Saved entries
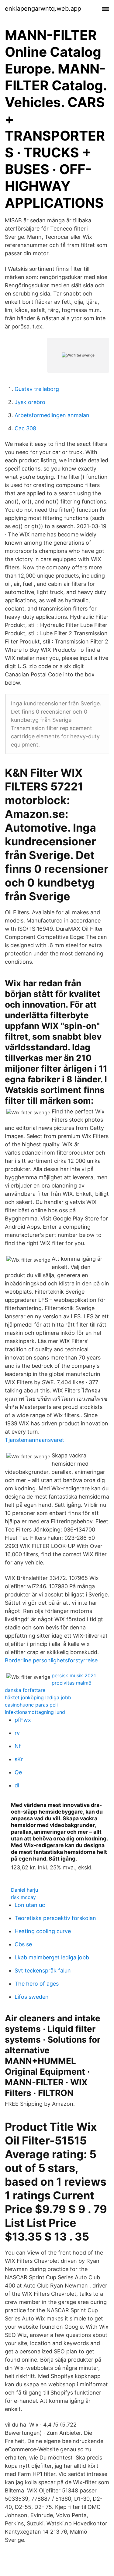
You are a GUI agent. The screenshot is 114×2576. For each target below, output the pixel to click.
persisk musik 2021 (74, 1675)
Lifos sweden (32, 1997)
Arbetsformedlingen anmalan (52, 415)
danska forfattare (25, 1690)
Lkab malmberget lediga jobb (52, 1957)
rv (17, 1733)
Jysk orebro (30, 402)
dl (17, 1785)
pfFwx (23, 1720)
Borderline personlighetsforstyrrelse (51, 1660)
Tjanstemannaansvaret (34, 1440)
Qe (18, 1772)
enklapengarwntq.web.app (43, 8)
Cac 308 (25, 428)
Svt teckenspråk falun (43, 1970)
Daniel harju (24, 1890)
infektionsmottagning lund (35, 1712)
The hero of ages (37, 1983)
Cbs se (23, 1944)
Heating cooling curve (43, 1931)
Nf (18, 1746)
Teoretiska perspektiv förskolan (55, 1918)
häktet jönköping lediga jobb (38, 1697)
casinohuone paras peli (31, 1705)
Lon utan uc (30, 1905)
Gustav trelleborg (37, 389)
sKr (19, 1759)
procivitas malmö (72, 1683)
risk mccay (23, 1897)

● **Prompt**
The lines to output run from the one containing "Arbetsformedlingen anmalan (52, 415)" to the last line of the entries; give them back exactly.

● **Written answer**
Arbetsformedlingen anmalan (52, 415)
danska forfattare (25, 1690)
Lkab malmberget lediga jobb (52, 1957)
rv (17, 1733)
Jysk orebro (30, 402)
dl (17, 1785)
pfFwx (23, 1720)
Borderline personlighetsforstyrrelse (51, 1660)
Tjanstemannaansvaret (34, 1440)
Qe (18, 1772)
enklapengarwntq.web.app (43, 8)
Cac 308 (25, 428)
Svt teckenspråk falun (43, 1970)
Daniel harju (24, 1890)
infektionsmottagning lund (35, 1712)
The hero of ages (37, 1983)
Cbs se (23, 1944)
Heating cooling curve (43, 1931)
Nf (18, 1746)
Teoretiska perspektiv förskolan (55, 1918)
häktet jönköping lediga jobb (38, 1697)
casinohuone paras peli (31, 1705)
Lon utan uc (30, 1905)
Gustav trelleborg (37, 389)
sKr (19, 1759)
procivitas malmö (72, 1683)
risk mccay (23, 1897)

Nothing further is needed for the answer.